→ Selected text:
Lovelace's two definitions of renewal
alert us to the fact that this is one of those
'concertina-words' which in use keep alternating
between a narrower and a broader significance.
The term carries its narrowest meaning
(concertina closed) when it is used of the
personal quickening of an individual. Used so,
it signifies that his spiritual life-that is,
his God-given fellowship with the Father and the
Son through the Spirit, the saving relationship
which finds expression in his praise and prayer,
his devotion and character, his work and his
witness - has been decisively deepened through
God's visiting his soul. (“His,' by the way, in
that last sentence includes “hers'; I am not
suggesting that only males experience personal
renewal) At the other end of the scale, renewal
has its broadest meaning (concertina open)
when it is applied to the church, for here, in
idea at any rate, it signifies revitalizing at
every level, starting with believers' inner
lives (what Puritans called their “heartwork')
and extending to all the characteristic public
activities in which the body of Christ is called
to engage. Following the thrust of the definite
article in my assigned title when it speaks of
"renewal of the Christian people,' I
focus in this paper on the latter, broader
application of the word. You cannot, of course,
have corporate renewal of any part of the body
of Christ on earth without personal renewal of
those who make it up, although the quickening of
individuals can and does constantly occur
without it being part of any larger local
movement; but here I shall speak of personal
renewal only in the context of corporate
renewal, the quickening of “the Christian
people' in this place or that.
In terms of biblical theology, now, we can
characterize God's work of renewal in the
following three ways.

→ What is being asked:
In the passage on renewal, when does the term carry its narrowest meaning?

→ Information shown:
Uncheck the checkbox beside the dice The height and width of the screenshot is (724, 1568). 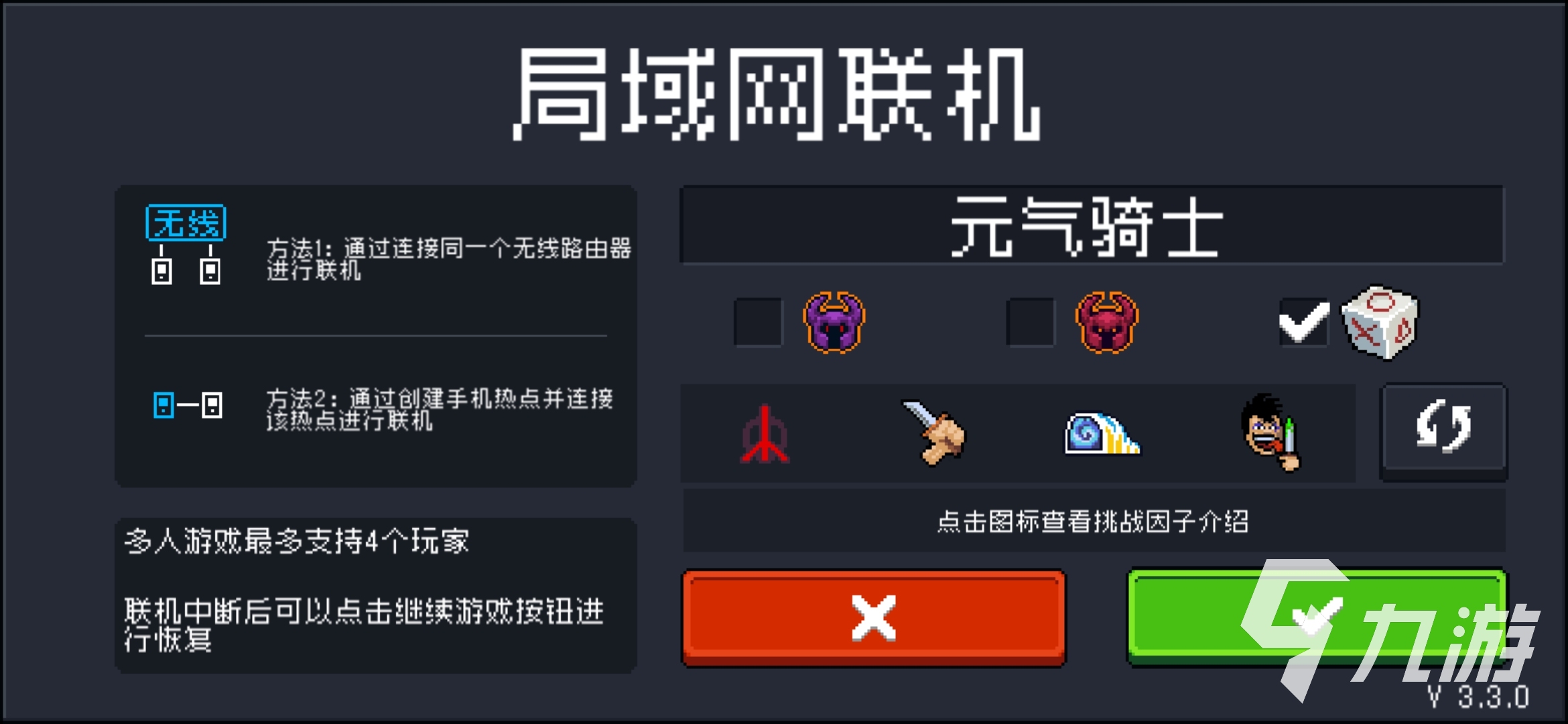(1303, 322)
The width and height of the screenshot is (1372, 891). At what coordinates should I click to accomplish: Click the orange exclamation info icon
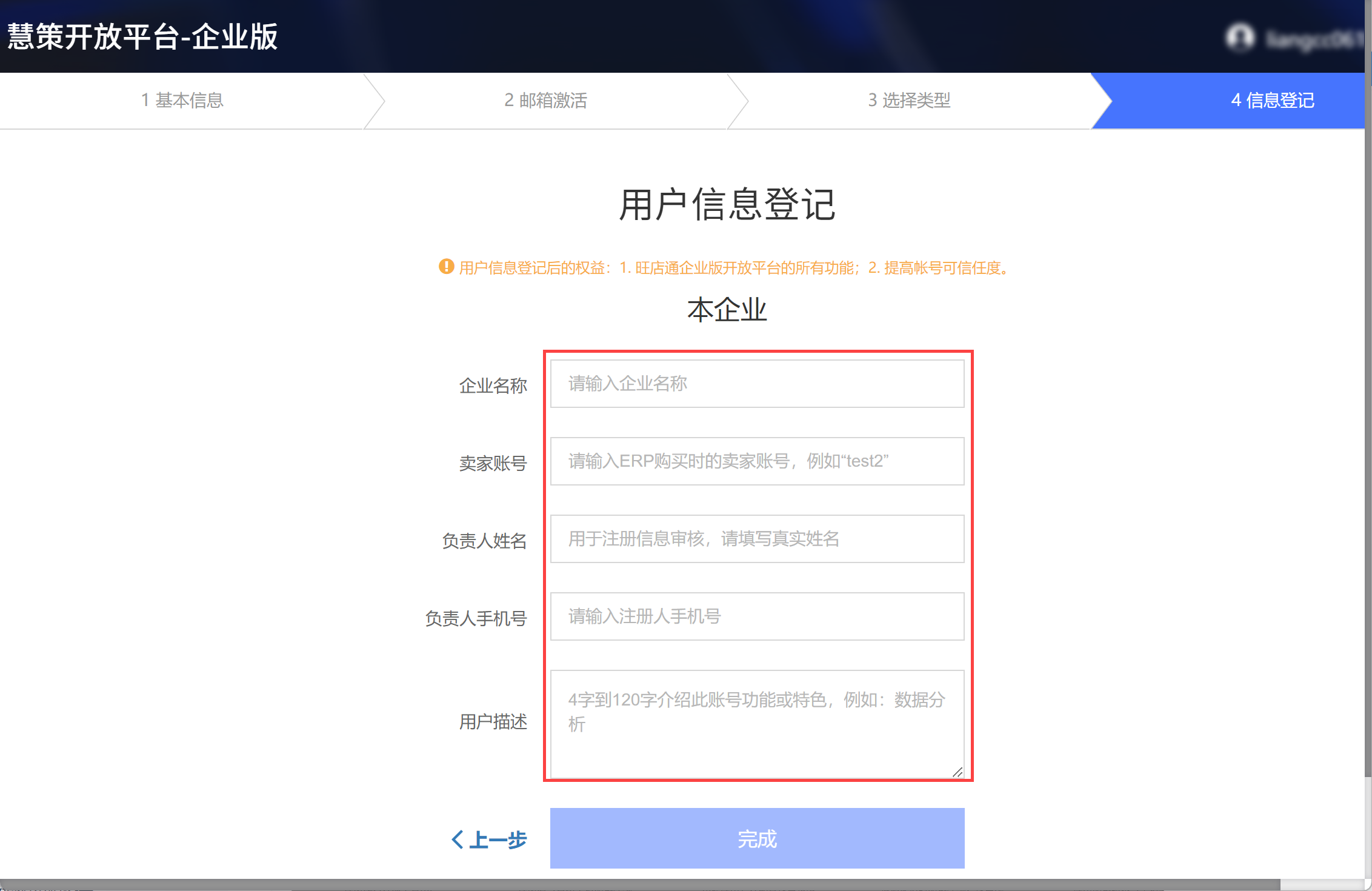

→ Finished answer:
When it is used of the personal quickening of an individual.